> SET OF TASKS
A – According to the Bridgegate sentencing report below, why did Wildstein find it "agonizing" to testify against Bridget Kelly and Bill Baroni? Answer in one to three sentences.
B – Write the next part of the Bridgegate sentencing report below, starting after its final sentence.

A key player in New Jersey’s Bridgegate scandal who turned state’s evidence against two co-conspirators was sentenced to probation Wednesday by a federal judge.

NEWARK, N.J. (CN) – A key player in New Jersey’s Bridgegate scandal who turned state’s evidence against two co-conspirators was sentenced to probation Wednesday by a federal judge.  

David Wildstein, 55, pleaded guilty in 2015 to masterminding the shutdown of two lanes leading onto the George Washington Bridge — causing a massive traffic jam in the city of Fort Lee whose Democratic mayor refused to endorse the re-election of Gov. Chris Christie.

Republican Christie had appointed Wildstein to the Port Authority of New York and New Jersey, the bistate agency that runs the heavily trafficked bridge connecting Fort Lee and Manhattan.

At a 11 a.m. sentencing hearing Wednesday, U.S. District Judge Susan Wigenton gave Wildstein three years of probation and 500 hours of community service.

Though the co-conspirators Wildstein testified against were given prison sentences, Wigenton  highlighted that Wildstein is the only one who admitted guilt or worked with prosecutors, doing so even before a plea agreement.

She called Wildstein “the single most important witness” in the case, but added that what he did was “inexcusable.”

Addressing the court, Wildstein said he felt “tremendous guilt” for what he did, and that he “willingly drank the Kool-Aid” in Christie’s office that prioritized politics over all else.

In addition to offering an apology “to the people of the state of New Jersey for magnifying the stereotype of politics in the state,” Wildstein spoke of how it was “agonizing” to testify against fellow Christie appointees Bridget Kelly and Bill Baroni, having considered himself their friend.

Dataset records

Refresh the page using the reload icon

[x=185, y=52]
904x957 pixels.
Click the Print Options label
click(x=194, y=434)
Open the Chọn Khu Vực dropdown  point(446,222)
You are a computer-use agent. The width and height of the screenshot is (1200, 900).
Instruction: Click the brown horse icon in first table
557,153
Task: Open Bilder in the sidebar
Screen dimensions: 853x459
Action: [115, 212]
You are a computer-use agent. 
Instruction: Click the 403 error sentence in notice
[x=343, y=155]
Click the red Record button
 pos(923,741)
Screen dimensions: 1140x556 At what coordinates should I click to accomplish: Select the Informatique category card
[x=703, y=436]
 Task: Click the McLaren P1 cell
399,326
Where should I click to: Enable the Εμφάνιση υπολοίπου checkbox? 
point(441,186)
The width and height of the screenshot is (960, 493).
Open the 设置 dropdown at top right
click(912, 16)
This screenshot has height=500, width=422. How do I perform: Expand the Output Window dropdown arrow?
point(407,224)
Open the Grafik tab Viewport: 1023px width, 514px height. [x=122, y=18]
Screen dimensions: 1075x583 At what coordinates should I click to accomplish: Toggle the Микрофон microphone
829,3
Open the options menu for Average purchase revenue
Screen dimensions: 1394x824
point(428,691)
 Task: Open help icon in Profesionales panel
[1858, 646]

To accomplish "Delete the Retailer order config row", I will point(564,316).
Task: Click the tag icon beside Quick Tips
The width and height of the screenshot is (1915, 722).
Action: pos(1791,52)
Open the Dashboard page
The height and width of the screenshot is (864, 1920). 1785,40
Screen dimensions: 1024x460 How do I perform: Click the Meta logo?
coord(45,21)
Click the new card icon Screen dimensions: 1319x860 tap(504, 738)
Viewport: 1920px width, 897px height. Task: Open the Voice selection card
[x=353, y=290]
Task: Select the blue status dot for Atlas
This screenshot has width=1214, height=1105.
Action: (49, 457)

> EXPECTED RESULTS
A – He found it agonizing because he had considered himself a friend of Kelly and Baroni, who were fellow Christie appointees.

B –
“I have done the best I could to right this incredible wrong,” he said, later leaving the courthouse without answering any questions.

The Bridgegate scandal culminated in fall 2016 when Kelly and Baroni were convicted for their roles in the four-day shutdown.

Kelly, who served as Christie’s deputy chief of staff, received 18 months in prison. Baroni, who was sentenced to two years in prison, was Christie’s top appointee to the Port Authority. Both have appealed their sentences.

Though Wildstein's plea agreement outlined a 27-month prison sentence, prosecutors urged Wigenton in a letter Tuesday to sentence Wildstein only to probation, claiming that Widlstein had provided them with “timely, complete and truthful information and testimony.”

U.S. Attorney Lee Cortes also said in the brief that, “were it not for Wildstein’s decision to cooperate and disclose the true nature of the lane reductions, there likely would have been no prosecutions related to the Bridge Scheme.”

Christie has never been charged in the scheme, the so-called Bridge Scheme became one of the defining aspects of his second term as New Jersey governor.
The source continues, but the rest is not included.